Il settimo tiro, molto breve, termina la placca precedentemente salita affrontando gli ultimi risalti rocciosi che permettono di raggiungere il grande terrazzo poco sopra. L’arrampicata è sempre piacevole viste le generose prese a parete, attenzione solamente a quello che si tiene visto che gran parte delle roccette è mobile e staccata. Volendo è possibile concatenare questo tiro con il precedente con uno sviluppo totale di poco meno di 60 metri. Assicurarsi di avere corde lunghe a sufficenza e di allungare bene le protezioni. 14m, V-.

L’ottava lunghezza è di collegamento e consiste in un traverso boscoso verso destra sino alla sosta successiva. Le difficoltà sono assenti così come le protezioni se non fosse per un cordoncino poco prima della sosta. In ogni caso l’esposizione è nulla e la pericolosità pure. 18m, I.

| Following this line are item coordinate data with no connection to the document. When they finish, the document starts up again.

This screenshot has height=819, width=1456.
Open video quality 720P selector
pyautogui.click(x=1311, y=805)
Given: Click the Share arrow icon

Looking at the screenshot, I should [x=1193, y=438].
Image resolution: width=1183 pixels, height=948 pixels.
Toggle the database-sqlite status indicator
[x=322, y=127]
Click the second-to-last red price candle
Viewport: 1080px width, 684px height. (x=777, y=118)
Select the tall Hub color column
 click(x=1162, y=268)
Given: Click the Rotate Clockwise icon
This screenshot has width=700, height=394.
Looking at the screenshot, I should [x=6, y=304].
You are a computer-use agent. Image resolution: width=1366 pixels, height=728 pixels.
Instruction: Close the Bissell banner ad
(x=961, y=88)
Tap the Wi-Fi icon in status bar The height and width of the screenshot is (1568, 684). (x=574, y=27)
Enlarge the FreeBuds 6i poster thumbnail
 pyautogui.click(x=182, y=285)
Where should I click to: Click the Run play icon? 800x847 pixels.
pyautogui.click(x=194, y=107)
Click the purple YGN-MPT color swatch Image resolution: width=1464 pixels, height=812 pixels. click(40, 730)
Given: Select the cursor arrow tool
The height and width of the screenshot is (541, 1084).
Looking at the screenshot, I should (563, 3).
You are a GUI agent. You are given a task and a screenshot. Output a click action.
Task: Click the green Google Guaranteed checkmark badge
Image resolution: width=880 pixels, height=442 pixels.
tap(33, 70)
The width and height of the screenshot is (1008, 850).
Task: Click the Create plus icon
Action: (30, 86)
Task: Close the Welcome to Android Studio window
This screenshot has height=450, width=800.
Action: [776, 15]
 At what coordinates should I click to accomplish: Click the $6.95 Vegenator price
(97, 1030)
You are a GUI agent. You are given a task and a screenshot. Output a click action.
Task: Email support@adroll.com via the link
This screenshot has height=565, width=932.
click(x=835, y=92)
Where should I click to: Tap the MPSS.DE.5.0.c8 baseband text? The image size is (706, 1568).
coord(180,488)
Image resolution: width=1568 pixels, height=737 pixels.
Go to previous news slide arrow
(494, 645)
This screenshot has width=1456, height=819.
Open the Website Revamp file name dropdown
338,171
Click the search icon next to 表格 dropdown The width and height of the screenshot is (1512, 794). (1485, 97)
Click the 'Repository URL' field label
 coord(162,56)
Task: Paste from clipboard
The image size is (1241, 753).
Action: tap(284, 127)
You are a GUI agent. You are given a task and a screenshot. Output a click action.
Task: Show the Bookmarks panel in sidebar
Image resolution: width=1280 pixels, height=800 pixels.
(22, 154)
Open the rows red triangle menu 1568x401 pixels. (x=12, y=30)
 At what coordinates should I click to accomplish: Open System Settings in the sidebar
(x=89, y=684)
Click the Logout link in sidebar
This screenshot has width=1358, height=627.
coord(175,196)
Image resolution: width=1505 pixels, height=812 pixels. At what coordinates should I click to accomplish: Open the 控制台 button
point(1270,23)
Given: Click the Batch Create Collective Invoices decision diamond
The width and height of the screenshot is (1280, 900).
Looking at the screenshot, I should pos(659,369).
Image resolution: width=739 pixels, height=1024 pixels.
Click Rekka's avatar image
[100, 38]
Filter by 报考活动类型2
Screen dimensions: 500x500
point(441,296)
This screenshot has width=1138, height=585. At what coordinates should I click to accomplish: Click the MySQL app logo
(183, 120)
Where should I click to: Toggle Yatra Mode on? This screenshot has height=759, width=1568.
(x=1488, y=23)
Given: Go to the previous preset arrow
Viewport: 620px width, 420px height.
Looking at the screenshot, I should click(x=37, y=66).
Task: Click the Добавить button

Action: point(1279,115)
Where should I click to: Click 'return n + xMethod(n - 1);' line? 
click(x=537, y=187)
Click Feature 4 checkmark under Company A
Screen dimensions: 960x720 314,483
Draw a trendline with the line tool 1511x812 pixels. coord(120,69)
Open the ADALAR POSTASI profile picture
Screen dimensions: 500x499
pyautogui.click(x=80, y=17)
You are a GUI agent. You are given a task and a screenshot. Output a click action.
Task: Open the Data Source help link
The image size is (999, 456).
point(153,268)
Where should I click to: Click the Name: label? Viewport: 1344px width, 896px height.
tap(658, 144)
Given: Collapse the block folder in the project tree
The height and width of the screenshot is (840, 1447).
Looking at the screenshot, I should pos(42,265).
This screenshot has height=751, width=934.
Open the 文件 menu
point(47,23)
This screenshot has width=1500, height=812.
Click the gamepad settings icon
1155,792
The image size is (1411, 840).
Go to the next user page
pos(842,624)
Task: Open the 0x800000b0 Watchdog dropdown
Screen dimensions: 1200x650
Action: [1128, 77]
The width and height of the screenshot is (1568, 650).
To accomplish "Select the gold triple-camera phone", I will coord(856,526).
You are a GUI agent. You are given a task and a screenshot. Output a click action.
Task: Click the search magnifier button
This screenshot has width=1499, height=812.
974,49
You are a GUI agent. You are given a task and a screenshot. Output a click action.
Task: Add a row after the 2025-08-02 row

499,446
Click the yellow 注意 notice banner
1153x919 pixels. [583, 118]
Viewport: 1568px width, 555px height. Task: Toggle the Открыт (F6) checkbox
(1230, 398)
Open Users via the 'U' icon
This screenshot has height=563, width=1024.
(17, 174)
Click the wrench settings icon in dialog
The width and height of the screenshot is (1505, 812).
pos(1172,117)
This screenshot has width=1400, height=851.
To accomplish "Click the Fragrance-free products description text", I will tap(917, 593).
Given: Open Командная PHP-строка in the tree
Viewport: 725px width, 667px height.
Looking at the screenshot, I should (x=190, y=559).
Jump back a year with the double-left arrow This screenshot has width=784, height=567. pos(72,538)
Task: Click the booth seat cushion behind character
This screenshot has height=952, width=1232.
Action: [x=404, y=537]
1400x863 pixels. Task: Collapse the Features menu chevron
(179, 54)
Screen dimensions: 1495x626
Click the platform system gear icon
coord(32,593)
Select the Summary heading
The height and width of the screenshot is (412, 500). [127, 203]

Il nono ed ultimo tiro si destreggia attraverso i tettini che caratterizzano la paretina finale sempre alla ricerca della linea più semlice da salire. Si inizia traversando verso sinistra ed affrontando un facile ed appigliato muretto che conduce alla base di un tetto pronunciato. La distanza tra questo e la paretina sottostante per i piedi è poca il chè costringe ad una progressione rannicchiata per alcuni metri. Ritrovata la posizione eretta si supera un secondo muretto delicato e si entra in un evidente canale appoggiato che obliqua verso destra in direzione di un terrazzino alberato. Qui inizia il muro finale che ospita le difficoltà maggiori proprio lungo i primi metri, eventualmente azzerabili utilizzando le radici degli alberi tagliati come rialzo. Si continua quindi attraverso arrampicata più semplice su parete appoggiata e fessurata fino alla sosta finale poco prima di giungere alla boscaglia sommitale. Tiro un po’ tortuoso che può eventualmente essere spezzato al terrazzo alberato intermedio. In caso contrario ricordarsi di allungare le protezioni. 40m, VI.

Linea piacevole anche se a tratti discontinua soprattutto lungo i tiri superiori. Lo stampo è alpinistico ed è quindi necessario proteggersi laddove serve. Nel complesso le protezioni a parete sono solo sufficienti e, nonostante le difficoltà non estreme, non è una via da sottovalutare.